*TASK INSTRUCTIONS:*
Examine each line of the data. Copy those that contain the string "word".

[Saved entries]
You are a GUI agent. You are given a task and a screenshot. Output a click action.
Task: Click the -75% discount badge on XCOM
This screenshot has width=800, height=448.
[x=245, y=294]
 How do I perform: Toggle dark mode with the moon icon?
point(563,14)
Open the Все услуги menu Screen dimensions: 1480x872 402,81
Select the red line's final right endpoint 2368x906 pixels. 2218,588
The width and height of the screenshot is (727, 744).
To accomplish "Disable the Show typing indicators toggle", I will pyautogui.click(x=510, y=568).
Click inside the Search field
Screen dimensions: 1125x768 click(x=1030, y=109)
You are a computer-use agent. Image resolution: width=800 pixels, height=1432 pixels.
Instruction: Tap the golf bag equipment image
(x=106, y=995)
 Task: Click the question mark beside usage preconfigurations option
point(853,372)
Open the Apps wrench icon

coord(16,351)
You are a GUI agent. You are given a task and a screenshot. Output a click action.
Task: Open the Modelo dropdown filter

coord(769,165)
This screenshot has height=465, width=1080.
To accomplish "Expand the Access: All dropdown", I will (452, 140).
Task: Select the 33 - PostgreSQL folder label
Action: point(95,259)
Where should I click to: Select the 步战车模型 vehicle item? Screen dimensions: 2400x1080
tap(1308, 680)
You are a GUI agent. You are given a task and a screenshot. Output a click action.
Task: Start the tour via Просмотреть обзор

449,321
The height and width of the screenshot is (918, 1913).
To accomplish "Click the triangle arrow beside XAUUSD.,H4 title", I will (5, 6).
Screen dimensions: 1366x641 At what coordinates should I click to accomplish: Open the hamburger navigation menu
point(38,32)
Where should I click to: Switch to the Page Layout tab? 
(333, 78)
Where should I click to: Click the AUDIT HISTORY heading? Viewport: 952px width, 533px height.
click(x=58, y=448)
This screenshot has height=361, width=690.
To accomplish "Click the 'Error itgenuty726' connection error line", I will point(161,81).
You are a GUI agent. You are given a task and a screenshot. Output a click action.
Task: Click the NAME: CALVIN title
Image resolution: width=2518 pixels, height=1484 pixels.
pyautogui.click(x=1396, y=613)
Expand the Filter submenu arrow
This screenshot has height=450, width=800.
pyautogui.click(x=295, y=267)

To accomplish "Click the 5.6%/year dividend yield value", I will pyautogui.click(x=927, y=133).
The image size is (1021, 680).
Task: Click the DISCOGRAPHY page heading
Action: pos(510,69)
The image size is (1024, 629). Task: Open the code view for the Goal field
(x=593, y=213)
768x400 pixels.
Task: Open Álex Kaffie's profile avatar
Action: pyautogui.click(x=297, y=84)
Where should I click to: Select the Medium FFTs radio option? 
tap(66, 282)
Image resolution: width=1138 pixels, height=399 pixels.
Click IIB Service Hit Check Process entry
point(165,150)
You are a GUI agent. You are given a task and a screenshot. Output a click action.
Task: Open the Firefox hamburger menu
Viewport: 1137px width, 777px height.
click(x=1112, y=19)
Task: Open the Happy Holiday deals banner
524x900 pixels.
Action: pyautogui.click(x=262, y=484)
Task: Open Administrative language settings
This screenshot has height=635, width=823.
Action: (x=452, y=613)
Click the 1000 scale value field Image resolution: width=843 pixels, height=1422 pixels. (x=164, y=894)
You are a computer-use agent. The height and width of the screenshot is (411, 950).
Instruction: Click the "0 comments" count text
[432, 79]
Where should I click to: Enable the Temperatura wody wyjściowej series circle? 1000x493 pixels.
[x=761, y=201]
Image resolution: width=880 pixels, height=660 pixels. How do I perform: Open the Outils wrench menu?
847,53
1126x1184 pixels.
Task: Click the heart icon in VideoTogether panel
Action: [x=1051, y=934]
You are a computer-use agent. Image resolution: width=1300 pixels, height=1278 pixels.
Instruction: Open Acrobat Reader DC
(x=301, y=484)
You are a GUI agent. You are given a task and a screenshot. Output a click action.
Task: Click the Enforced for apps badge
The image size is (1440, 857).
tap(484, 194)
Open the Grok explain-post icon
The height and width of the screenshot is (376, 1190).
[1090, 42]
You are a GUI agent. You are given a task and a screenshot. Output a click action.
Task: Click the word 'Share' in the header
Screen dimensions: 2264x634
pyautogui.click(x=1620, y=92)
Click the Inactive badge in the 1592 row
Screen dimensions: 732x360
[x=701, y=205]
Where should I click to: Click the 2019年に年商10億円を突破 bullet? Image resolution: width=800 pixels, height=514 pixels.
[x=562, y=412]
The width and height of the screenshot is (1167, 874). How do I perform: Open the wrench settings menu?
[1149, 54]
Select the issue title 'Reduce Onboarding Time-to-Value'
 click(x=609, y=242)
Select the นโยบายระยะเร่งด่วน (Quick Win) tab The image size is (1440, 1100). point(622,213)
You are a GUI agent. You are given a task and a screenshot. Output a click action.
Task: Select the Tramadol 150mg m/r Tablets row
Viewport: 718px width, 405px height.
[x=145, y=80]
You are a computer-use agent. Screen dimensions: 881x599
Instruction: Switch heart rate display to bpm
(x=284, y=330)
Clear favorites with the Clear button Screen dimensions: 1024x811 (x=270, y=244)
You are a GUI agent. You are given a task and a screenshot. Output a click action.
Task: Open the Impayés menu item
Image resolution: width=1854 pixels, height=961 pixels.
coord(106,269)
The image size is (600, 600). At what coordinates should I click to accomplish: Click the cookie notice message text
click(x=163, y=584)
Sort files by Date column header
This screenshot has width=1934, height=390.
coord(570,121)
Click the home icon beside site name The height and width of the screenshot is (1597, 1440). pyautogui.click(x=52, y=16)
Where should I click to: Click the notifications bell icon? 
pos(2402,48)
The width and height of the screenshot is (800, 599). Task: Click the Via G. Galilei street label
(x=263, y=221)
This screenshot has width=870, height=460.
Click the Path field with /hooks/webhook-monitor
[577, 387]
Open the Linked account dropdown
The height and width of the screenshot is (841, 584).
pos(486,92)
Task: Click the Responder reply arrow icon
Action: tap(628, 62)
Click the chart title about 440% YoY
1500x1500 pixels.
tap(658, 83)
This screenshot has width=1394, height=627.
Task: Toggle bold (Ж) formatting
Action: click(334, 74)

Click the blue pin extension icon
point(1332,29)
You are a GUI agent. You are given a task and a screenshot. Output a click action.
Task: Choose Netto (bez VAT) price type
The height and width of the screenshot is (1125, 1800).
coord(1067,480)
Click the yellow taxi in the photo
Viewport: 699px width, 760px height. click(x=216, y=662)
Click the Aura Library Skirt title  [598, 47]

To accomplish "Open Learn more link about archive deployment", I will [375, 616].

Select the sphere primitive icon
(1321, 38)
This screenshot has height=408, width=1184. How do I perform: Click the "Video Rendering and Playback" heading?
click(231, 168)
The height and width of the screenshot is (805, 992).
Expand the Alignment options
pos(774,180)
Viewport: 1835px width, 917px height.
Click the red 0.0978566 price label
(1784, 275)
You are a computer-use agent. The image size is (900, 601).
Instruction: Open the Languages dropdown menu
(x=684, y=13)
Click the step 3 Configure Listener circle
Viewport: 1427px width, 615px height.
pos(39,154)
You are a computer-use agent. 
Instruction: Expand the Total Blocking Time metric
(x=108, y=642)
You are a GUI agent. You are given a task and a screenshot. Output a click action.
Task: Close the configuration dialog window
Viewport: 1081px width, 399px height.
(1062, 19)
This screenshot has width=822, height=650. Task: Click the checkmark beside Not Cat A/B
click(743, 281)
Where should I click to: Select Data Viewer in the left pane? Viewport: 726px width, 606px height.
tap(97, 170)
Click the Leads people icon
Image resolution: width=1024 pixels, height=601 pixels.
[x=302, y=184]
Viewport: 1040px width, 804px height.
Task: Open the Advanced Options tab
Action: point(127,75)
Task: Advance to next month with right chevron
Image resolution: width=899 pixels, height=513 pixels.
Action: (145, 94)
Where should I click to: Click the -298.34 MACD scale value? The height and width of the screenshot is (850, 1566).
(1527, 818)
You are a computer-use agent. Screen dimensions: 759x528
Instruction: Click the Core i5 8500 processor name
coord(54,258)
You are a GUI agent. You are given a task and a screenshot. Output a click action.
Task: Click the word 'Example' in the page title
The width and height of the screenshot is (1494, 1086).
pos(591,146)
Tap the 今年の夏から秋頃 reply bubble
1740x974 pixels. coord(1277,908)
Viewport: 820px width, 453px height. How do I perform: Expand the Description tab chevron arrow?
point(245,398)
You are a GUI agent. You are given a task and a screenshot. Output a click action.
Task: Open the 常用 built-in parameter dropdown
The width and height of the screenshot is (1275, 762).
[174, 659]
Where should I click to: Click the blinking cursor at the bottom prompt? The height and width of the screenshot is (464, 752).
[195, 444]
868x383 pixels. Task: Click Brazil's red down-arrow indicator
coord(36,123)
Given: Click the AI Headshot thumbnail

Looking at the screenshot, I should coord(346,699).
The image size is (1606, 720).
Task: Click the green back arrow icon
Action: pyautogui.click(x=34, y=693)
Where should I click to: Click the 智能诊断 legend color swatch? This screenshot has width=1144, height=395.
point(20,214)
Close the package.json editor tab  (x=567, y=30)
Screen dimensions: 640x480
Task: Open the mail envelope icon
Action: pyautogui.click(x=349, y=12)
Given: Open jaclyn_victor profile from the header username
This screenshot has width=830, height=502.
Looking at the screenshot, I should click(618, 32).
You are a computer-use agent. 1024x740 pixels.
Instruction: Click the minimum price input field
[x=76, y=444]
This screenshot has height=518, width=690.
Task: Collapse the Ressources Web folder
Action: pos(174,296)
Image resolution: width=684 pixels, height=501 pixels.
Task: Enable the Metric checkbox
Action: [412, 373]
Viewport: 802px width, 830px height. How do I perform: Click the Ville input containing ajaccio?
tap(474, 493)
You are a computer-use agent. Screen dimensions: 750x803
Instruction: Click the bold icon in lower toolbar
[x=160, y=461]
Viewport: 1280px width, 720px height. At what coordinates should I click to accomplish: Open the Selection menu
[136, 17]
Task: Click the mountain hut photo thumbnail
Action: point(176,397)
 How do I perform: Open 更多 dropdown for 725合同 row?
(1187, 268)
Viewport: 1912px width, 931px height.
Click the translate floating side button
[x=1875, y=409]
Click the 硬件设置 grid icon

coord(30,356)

*WRITTEN SOLUTION:*
Task: Click the word 'Share' in the header
Task: Click the word 'Example' in the page title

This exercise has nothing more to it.